» WORK TO BE COMPLETED
Would you please copy out each entry exactly?

» Stored data
>>>

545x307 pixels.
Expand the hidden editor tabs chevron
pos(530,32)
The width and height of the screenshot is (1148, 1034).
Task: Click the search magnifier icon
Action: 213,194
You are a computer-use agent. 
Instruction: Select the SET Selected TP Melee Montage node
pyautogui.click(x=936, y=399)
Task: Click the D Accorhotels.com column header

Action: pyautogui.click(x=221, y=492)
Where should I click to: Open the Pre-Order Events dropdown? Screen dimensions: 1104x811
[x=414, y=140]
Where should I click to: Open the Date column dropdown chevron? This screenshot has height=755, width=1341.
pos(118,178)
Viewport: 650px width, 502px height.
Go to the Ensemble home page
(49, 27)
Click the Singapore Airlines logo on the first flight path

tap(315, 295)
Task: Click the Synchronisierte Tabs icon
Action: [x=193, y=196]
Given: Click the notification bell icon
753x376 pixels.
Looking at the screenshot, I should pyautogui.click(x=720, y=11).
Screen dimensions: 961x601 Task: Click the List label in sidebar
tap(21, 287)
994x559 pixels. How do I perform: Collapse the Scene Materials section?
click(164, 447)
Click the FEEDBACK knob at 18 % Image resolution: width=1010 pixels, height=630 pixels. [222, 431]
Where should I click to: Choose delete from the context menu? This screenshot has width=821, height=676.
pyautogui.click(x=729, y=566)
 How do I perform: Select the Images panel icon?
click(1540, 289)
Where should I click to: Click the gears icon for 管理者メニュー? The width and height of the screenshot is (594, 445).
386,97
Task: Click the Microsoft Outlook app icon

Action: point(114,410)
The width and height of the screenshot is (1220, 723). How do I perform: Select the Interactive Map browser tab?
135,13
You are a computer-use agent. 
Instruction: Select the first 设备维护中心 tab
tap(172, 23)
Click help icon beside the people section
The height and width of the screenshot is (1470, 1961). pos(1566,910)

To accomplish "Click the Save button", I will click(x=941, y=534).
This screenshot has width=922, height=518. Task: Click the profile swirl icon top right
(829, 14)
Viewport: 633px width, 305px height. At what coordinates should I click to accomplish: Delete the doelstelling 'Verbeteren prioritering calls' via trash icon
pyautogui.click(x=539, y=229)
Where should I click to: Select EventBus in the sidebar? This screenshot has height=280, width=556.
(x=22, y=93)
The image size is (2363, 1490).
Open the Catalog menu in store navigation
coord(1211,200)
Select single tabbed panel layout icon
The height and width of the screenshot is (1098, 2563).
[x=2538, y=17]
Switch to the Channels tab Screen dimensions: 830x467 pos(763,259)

<<<

» FINISHED EXERCISE
545x307 pixels.
Expand the hidden editor tabs chevron
pos(530,32)
The width and height of the screenshot is (1148, 1034).
Task: Click the search magnifier icon
Action: 213,194
You are a computer-use agent. 
Instruction: Select the SET Selected TP Melee Montage node
pyautogui.click(x=936, y=399)
Task: Click the D Accorhotels.com column header

Action: pyautogui.click(x=221, y=492)
Where should I click to: Open the Pre-Order Events dropdown? Screen dimensions: 1104x811
[x=414, y=140]
Where should I click to: Open the Date column dropdown chevron? This screenshot has height=755, width=1341.
pos(118,178)
Viewport: 650px width, 502px height.
Go to the Ensemble home page
(49, 27)
Click the Singapore Airlines logo on the first flight path

tap(315, 295)
Task: Click the Synchronisierte Tabs icon
Action: [x=193, y=196]
Given: Click the notification bell icon
753x376 pixels.
Looking at the screenshot, I should pyautogui.click(x=720, y=11).
Screen dimensions: 961x601 Task: Click the List label in sidebar
tap(21, 287)
994x559 pixels. How do I perform: Collapse the Scene Materials section?
click(164, 447)
Click the FEEDBACK knob at 18 % Image resolution: width=1010 pixels, height=630 pixels. [222, 431]
Where should I click to: Choose delete from the context menu? This screenshot has width=821, height=676.
pyautogui.click(x=729, y=566)
 How do I perform: Select the Images panel icon?
click(1540, 289)
Where should I click to: Click the gears icon for 管理者メニュー? The width and height of the screenshot is (594, 445).
386,97
Task: Click the Microsoft Outlook app icon

Action: point(114,410)
The width and height of the screenshot is (1220, 723). How do I perform: Select the Interactive Map browser tab?
135,13
You are a computer-use agent. 
Instruction: Select the first 设备维护中心 tab
tap(172, 23)
Click help icon beside the people section
The height and width of the screenshot is (1470, 1961). pos(1566,910)

To accomplish "Click the Save button", I will click(x=941, y=534).
This screenshot has width=922, height=518. Task: Click the profile swirl icon top right
(829, 14)
Viewport: 633px width, 305px height. At what coordinates should I click to accomplish: Delete the doelstelling 'Verbeteren prioritering calls' via trash icon
pyautogui.click(x=539, y=229)
Where should I click to: Select EventBus in the sidebar? This screenshot has height=280, width=556.
(x=22, y=93)
The image size is (2363, 1490).
Open the Catalog menu in store navigation
coord(1211,200)
Select single tabbed panel layout icon
The height and width of the screenshot is (1098, 2563).
[x=2538, y=17]
Switch to the Channels tab Screen dimensions: 830x467 pos(763,259)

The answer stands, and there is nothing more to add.